[Work to be completed] Provide the number of lines of the records that include "question", with no other content.

-- Records for the exercise follows --

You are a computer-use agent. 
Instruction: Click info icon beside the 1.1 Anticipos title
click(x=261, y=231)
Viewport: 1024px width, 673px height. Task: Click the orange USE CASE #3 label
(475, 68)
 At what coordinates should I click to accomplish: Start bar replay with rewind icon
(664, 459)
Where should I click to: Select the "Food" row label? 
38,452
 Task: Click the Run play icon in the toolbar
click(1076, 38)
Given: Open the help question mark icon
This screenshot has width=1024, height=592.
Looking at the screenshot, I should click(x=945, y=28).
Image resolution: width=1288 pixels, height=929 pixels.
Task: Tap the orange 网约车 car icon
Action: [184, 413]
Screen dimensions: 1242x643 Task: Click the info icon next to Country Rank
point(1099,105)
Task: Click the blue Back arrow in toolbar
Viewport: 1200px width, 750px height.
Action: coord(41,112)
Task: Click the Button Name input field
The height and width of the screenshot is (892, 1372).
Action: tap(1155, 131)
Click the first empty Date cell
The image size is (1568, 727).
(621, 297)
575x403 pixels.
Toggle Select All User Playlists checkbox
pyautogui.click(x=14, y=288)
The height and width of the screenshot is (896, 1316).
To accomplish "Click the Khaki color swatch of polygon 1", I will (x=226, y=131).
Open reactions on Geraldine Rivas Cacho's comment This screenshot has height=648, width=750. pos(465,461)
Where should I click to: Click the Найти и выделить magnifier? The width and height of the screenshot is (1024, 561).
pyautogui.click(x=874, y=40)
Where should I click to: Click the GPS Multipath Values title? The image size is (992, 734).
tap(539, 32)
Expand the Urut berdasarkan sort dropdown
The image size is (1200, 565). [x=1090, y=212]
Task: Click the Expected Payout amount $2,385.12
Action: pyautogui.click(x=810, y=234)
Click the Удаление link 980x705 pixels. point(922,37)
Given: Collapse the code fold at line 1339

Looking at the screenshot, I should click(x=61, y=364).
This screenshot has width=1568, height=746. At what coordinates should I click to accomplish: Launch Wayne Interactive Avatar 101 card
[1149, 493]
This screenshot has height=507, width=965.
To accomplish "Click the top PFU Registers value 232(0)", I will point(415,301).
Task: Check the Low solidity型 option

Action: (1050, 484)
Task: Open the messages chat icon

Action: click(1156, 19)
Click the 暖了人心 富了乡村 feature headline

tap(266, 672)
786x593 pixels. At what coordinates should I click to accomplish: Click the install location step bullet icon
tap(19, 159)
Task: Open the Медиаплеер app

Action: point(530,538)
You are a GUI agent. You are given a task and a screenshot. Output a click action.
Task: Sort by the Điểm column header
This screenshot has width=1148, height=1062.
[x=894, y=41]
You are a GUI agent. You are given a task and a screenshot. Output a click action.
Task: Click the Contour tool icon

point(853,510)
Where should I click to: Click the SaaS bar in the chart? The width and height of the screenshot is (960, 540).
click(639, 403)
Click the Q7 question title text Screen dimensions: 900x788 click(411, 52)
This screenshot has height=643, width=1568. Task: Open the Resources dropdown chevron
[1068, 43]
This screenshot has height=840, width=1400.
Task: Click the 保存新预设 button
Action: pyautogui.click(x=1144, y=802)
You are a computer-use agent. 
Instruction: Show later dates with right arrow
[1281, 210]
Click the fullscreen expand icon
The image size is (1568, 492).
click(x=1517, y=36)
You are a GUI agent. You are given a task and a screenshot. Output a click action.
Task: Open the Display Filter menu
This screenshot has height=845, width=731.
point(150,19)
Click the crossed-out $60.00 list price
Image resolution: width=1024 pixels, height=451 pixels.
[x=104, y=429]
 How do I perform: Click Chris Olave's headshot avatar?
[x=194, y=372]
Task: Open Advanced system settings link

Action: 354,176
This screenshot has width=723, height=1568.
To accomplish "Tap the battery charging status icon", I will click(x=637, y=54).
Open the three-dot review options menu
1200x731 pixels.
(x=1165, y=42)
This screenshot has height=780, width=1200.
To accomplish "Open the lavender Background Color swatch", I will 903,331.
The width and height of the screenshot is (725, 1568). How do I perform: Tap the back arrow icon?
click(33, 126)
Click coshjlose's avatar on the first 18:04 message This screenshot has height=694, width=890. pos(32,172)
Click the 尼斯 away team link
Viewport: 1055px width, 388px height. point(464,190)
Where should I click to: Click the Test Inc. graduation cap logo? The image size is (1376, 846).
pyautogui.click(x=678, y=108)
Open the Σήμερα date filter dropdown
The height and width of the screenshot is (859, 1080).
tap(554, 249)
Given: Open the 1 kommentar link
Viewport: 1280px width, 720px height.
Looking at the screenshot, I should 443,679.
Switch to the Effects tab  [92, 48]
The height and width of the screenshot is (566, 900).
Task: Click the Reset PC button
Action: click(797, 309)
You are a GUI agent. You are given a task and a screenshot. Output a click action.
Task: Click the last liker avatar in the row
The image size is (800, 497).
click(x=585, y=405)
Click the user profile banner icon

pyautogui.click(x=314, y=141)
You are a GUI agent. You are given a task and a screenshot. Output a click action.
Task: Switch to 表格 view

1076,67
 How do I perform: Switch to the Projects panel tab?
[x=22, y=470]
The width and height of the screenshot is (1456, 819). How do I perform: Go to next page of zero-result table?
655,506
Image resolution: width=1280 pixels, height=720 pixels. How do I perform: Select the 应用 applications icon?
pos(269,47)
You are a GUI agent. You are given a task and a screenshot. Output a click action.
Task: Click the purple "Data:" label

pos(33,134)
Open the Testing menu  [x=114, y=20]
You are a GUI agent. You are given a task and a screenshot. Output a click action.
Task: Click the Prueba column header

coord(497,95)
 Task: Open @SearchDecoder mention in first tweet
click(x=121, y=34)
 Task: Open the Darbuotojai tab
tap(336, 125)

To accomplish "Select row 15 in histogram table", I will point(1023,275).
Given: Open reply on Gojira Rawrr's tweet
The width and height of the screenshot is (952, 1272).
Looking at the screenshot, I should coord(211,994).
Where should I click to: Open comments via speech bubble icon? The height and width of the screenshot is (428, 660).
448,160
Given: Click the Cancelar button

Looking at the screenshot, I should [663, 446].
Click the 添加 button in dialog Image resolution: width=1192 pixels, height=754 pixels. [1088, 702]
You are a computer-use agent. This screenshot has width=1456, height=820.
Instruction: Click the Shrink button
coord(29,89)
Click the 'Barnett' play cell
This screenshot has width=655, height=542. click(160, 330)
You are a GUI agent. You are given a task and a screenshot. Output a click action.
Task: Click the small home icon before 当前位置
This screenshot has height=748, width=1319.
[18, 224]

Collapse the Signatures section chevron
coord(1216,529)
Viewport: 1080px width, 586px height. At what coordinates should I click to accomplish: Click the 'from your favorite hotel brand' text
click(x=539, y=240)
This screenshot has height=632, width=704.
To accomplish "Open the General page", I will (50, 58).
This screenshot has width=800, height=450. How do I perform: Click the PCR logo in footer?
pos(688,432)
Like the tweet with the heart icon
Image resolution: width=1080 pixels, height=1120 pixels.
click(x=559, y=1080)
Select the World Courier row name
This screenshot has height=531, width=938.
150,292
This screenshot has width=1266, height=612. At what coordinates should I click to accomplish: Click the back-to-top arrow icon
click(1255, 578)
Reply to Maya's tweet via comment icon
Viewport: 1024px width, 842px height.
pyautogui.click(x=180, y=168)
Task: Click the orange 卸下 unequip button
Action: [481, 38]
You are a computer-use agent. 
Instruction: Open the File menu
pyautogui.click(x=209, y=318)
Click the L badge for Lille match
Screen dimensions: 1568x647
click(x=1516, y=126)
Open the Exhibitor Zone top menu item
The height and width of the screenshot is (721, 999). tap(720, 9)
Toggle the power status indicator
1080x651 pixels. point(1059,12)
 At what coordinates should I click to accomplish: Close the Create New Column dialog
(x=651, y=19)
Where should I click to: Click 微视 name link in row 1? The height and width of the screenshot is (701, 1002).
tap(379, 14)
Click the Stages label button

-- Records for the exercise concluded --

[Solution to this problem] 2